TASK OBJECTIVE: Work out how many lines in the data hold the string "screenshot". Reply with only that number.

LISTED ENTRIES:

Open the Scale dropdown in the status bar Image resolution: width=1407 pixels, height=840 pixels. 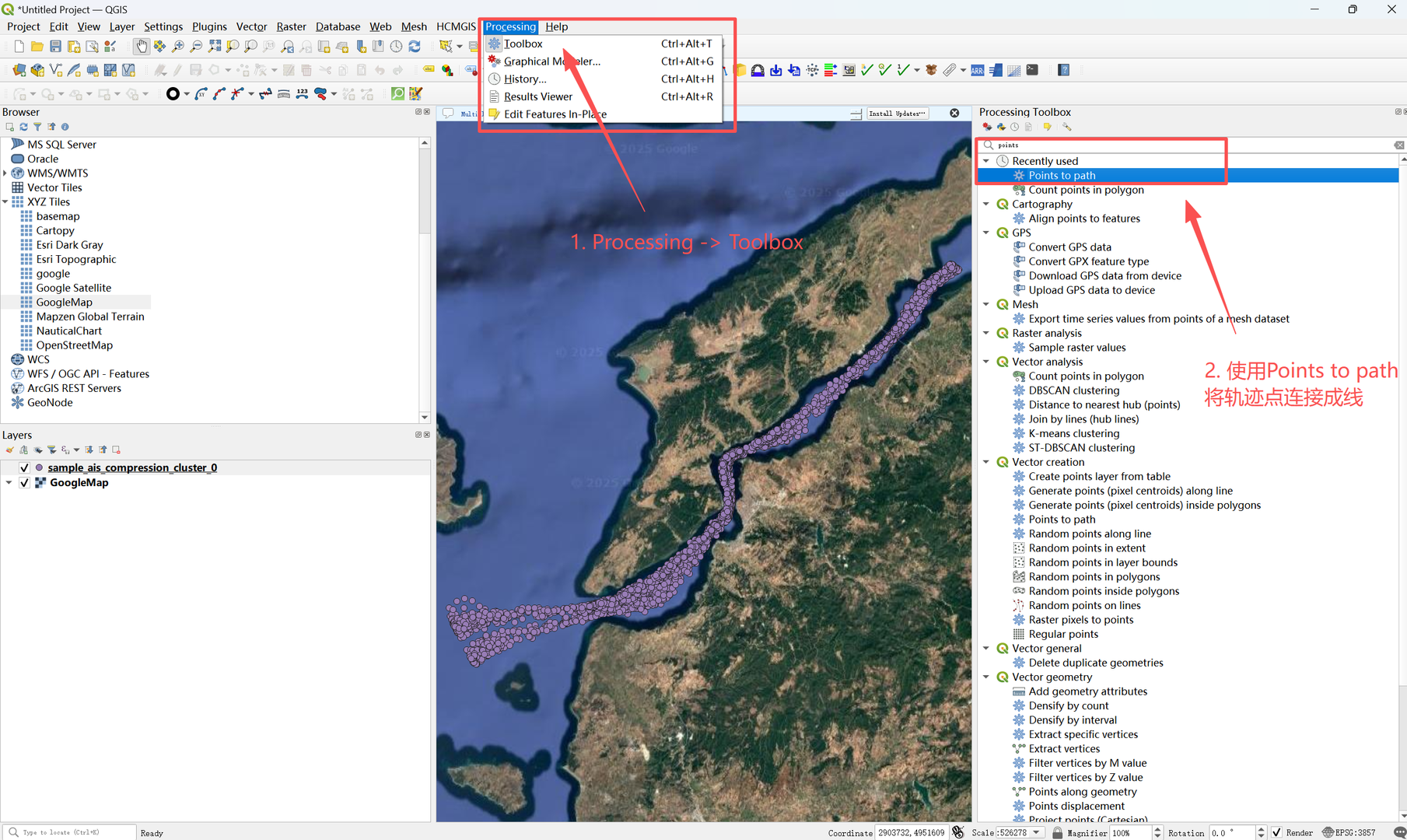tap(1036, 832)
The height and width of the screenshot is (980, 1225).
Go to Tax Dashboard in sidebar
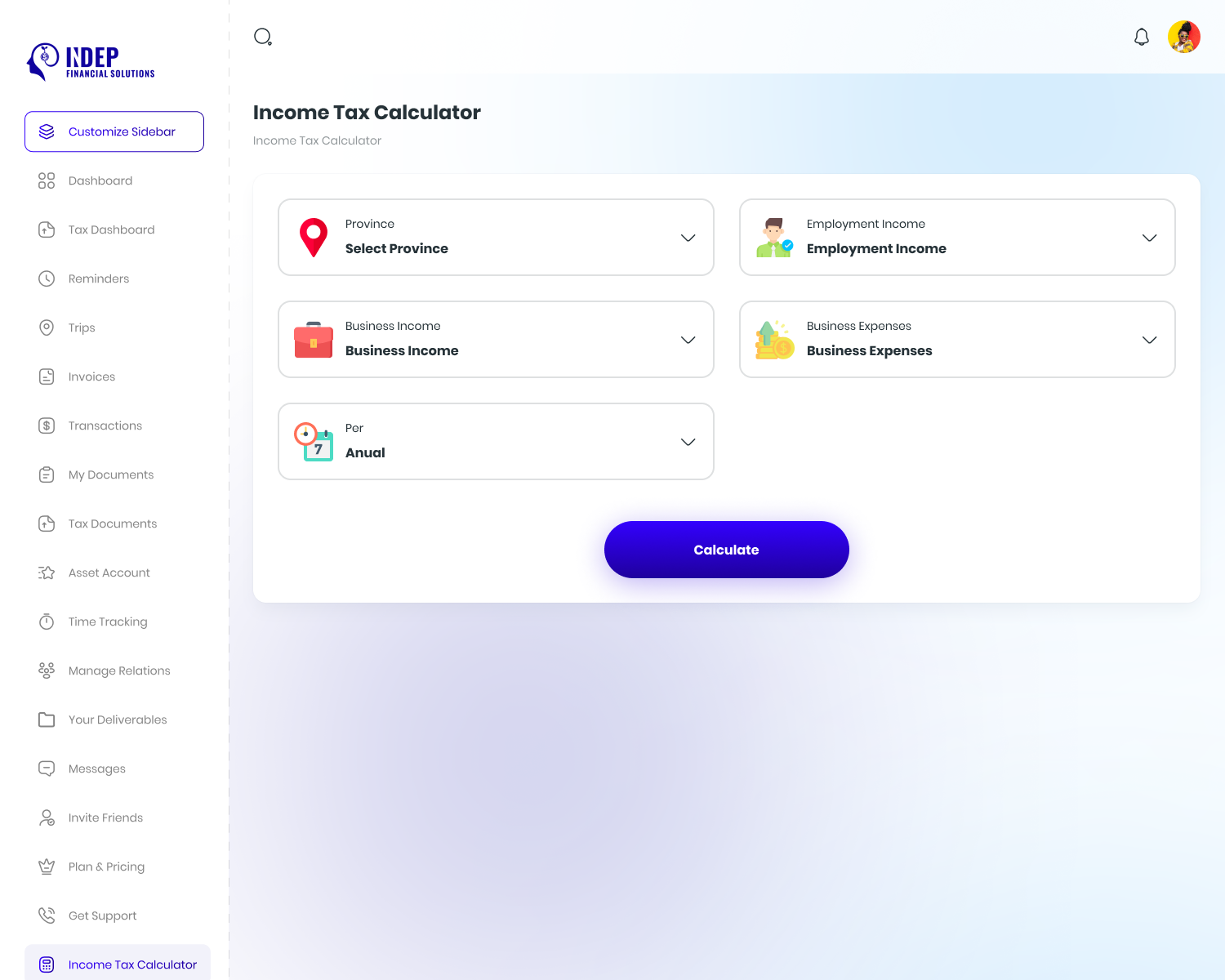tap(111, 229)
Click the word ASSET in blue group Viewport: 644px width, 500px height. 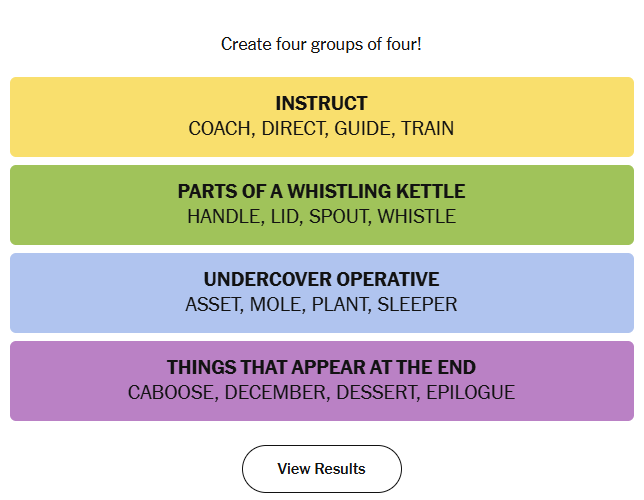point(213,304)
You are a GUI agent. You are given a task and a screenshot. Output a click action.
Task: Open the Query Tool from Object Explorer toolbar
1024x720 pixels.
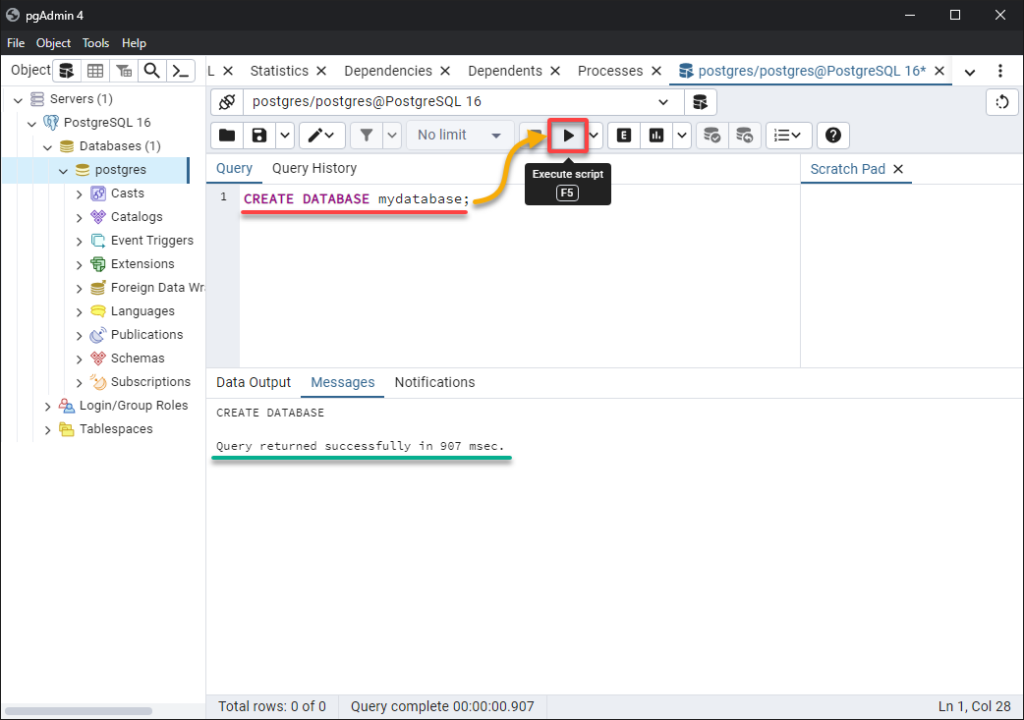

RESULT FOR THIS TASK: 2